Cumhurbaşkanı Recep Tayyip Erdoğan, Birleşmiş Milletlerin (BM) Türkiye’nin ev sahipliğinde düzenlediği Dünya İnsani Zirvesi’nde konuştu.
Zirvenin katılımcısı 60'a yakın devlet ve hükümet başkanına seslenen Erdoğan’ın gündeminde dünyadaki çatışmalar ve mülteciler vardı.
Erdoğan, Dünya İnsani Zirvesi'nin tüm dönüm noktası olmasını diledi.
“Acının rengi, ırkı, dili, dini yok”
Erdoğan, savaşlar, doğal afetler, salgın hastalıklar, iklim değişikliğinin yol açtığı krizlerin, tüm insanlığın huzurunu, refahını ve ortak geleceğini tehdit söyledi.

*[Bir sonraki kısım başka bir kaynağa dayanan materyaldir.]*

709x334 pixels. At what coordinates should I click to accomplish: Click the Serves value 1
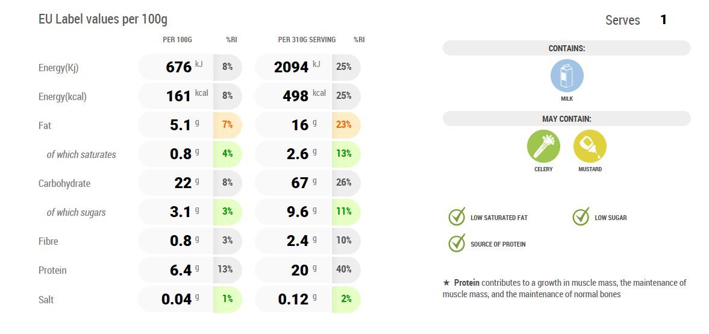click(663, 20)
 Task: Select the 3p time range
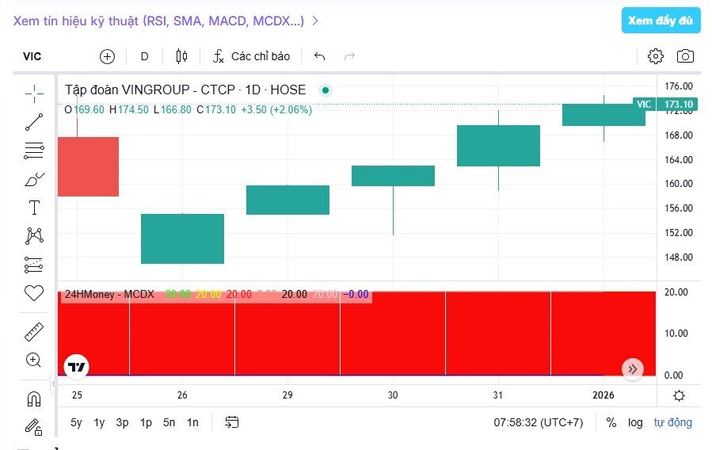click(122, 422)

"Zirvede bulunanlar olarak, hepimiz de acının rengi, ırkı, dili, dini olmadığını çok iyi biliyoruz. Bu anlayışla Türkiye bugün dünyanın 140'ı aşkın ülkesinde, insani ve kalkınma yardım faaliyetleri yürütüyor, binlerce projeyi hayata geçiriyor. Aynı zamanda üç milyonun üzerinde Suriyeli ve Iraklı mülteciyi ülkemizde misafir ediyoruz. Bu sığınma süreci devam etse dahi, varil bombalarından kaçan büyük bir tehditle karşı karşıya kalan ister Suriyeli olsun, ister Iraklı olsun, kim olursa olsun kapımızı hiç bir zaman insanlara, insanlığa kapamayacağız.
“İnsani yardımlarımızın ve insani kalkınma yardımlarımızın, 2014 yılı toplamı 6,4 milyar dolar. Bu rakam her geçen yıl artıyor. Bu süreçte küresel insani yardım sisteminin tüm yönlerini görme, aksaklıkları, eksiklikleri bizzat tecrübe etme imkanı bulduk."

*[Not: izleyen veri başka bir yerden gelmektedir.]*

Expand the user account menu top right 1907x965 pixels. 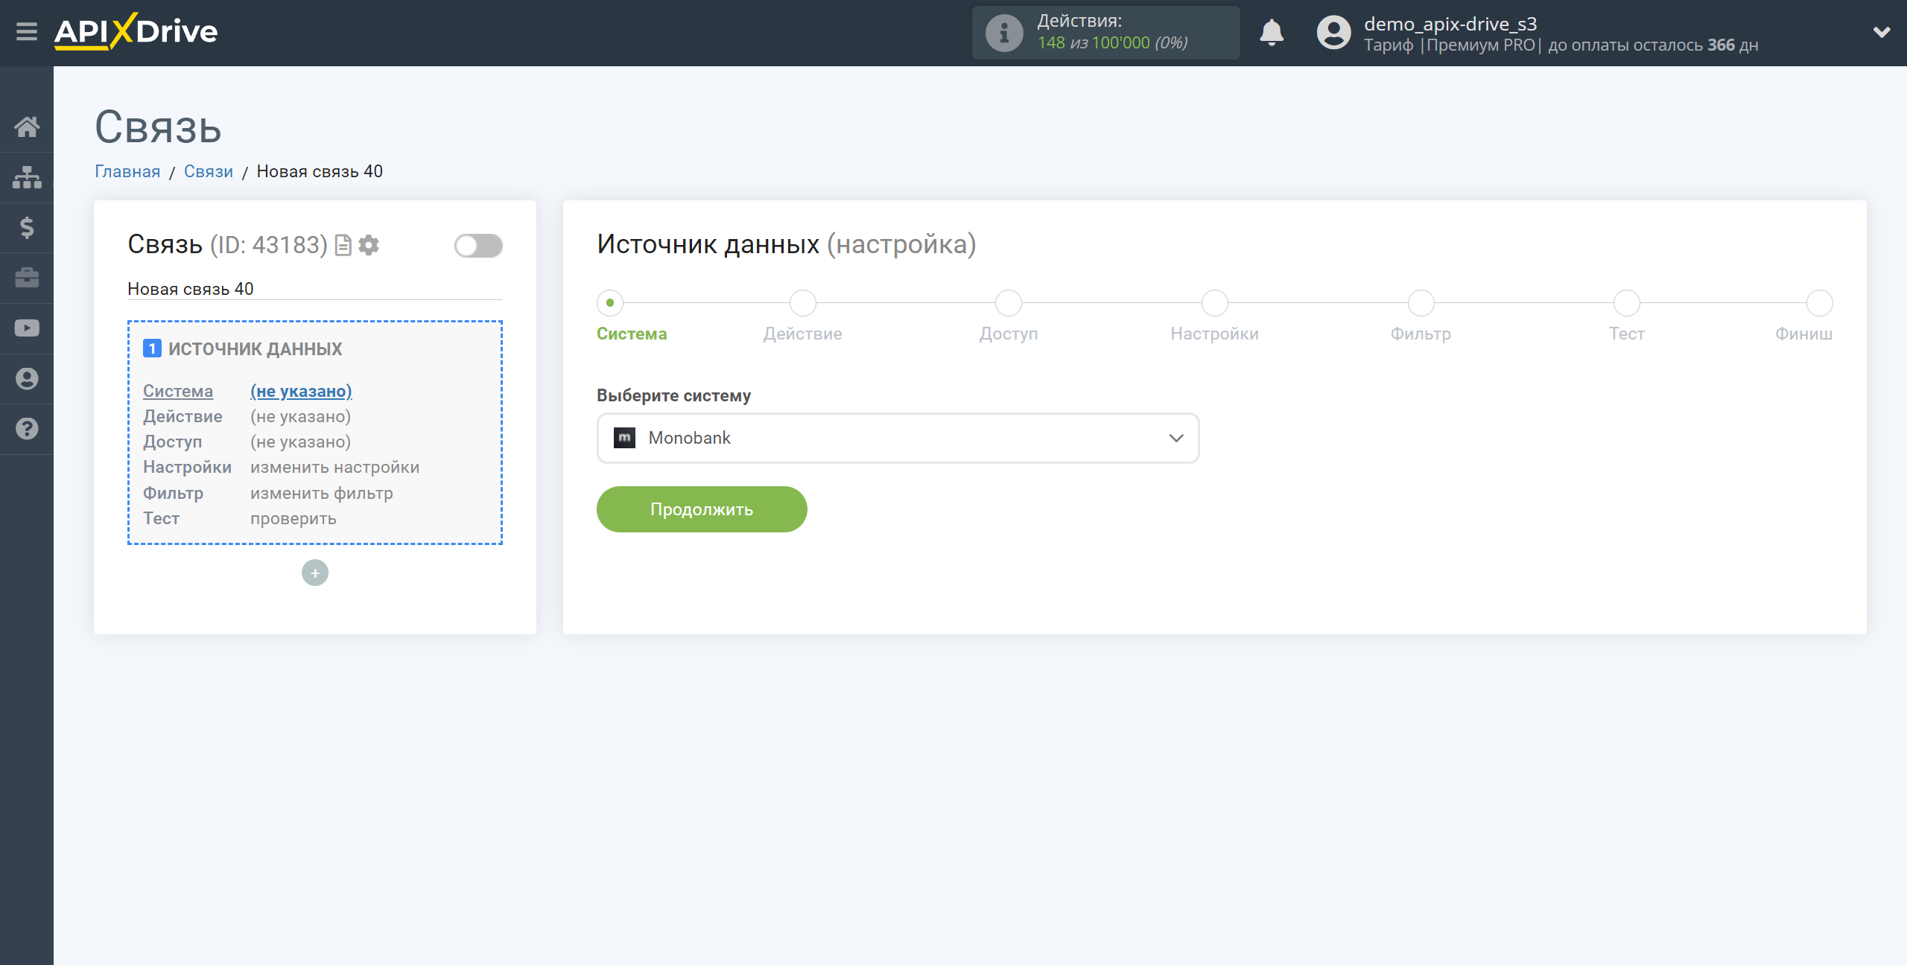click(x=1882, y=32)
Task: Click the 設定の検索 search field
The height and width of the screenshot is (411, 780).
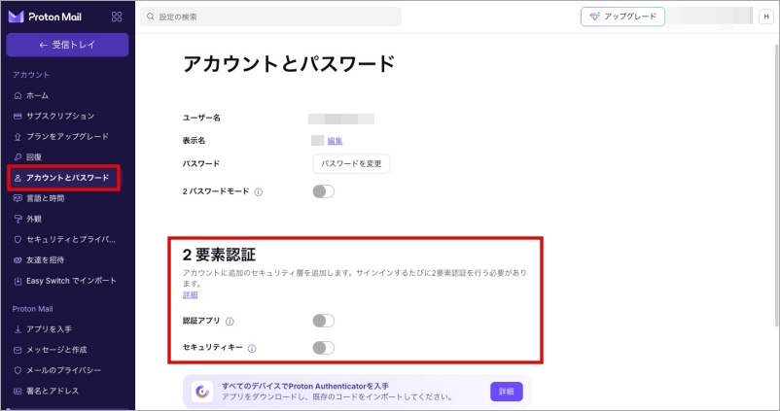Action: (x=270, y=17)
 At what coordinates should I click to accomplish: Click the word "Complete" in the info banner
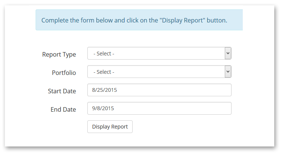(55, 21)
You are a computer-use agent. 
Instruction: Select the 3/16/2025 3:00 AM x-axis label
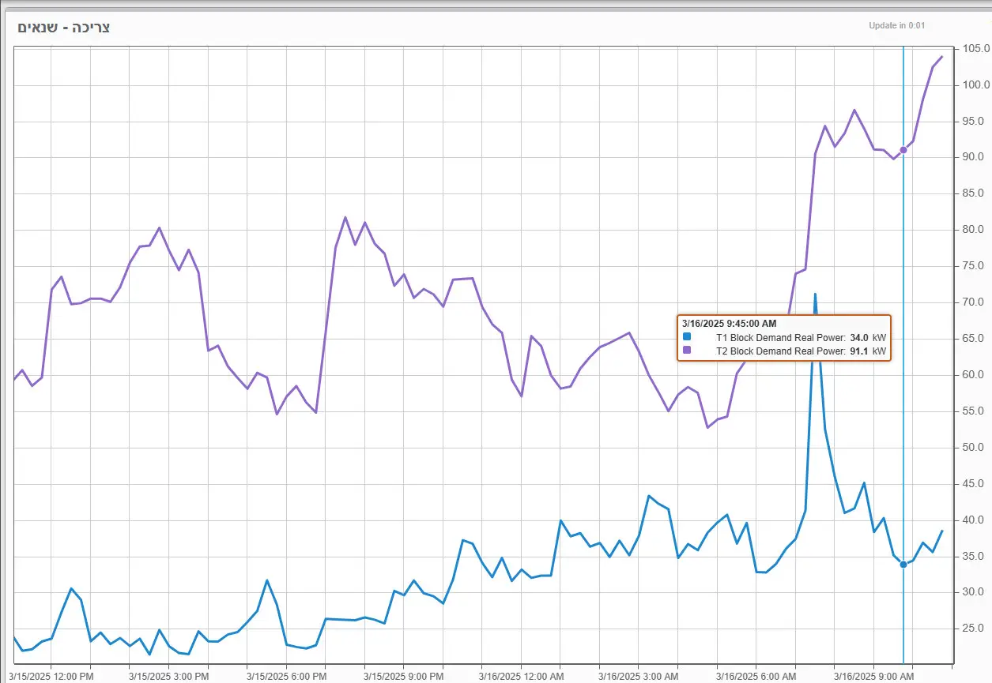(x=639, y=677)
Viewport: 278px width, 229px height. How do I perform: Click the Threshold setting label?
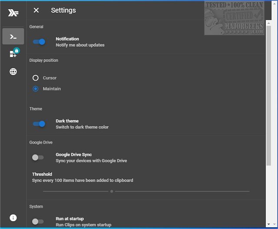(x=42, y=174)
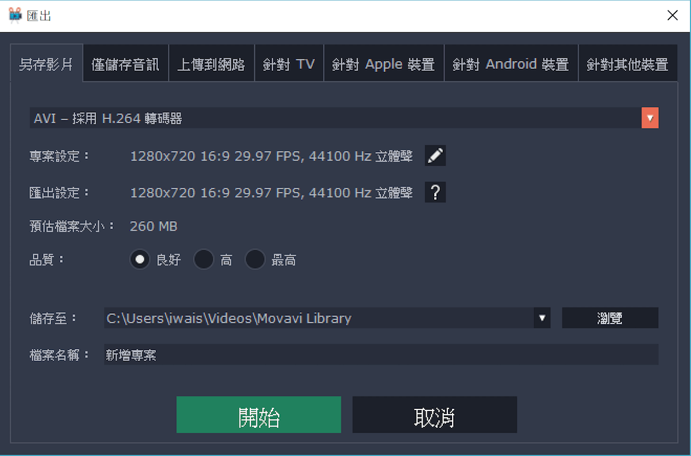Switch to the 僅儲存音訊 tab

tap(126, 64)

“Herkes elini taşın altına koymalı”
Erdoğan, insanlığın acil sorunlarına çözüm üretemeyen sistemin yükü sadece belli ülkelerin omzuna yüklediğini söyledi.

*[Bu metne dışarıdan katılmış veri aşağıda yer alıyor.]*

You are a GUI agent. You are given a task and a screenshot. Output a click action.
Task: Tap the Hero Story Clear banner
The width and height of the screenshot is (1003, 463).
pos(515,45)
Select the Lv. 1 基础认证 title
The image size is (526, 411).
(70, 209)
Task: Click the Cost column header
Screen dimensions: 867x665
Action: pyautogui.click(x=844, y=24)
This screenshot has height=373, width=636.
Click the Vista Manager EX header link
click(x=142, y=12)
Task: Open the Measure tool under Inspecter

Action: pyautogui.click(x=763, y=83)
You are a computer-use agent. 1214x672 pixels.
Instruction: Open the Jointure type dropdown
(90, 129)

“Artık bu konuda herkes elini taşın altına koymalıdır. Öncelikle küresel yardım sistemini farklı bir bakış açısı ile yeniden ele almamız gerekiyor.
“Eli kanlı diktatörlerin peşini bırakmayacağız”
Erdoğan, mevcut çatışmaların sona erdirilmesi ve yenilerinin önlenmesinin sağlanması gerektiğine işaret etti.
“Yeryüzünde yaşanan acıların önüne geçilmesi için her şeyden önce mevcut çatışmaların sona erdirilmesini, yenilerinin de önlenmesini sağlamalıyız. Türkiye olarak yürüttüğümüz arabuluculuk çabalarını sürdürüyoruz. Suriye’de şahit olduğumuz gibi uluslararası hukuk ihlallerinin sona erdirilmesi için daha fazla gayret göstermeliyiz.
“Bu anlayışla insanlığa karşı işlenen suçların cezasız kalmaması için elimizden geleni yapacağız. Yerlerinden edinen kadınlara, çocuklara, engellilere ve diğer tüm mazlumlara daha fazla yardımcı olacağız. Yardımlara bağımlılığın azaltılması için her milletin kendi ayakları üzerinde durabilmesini temin edecek ezber bozan bir çalışma tarzına ihtiyaç var.”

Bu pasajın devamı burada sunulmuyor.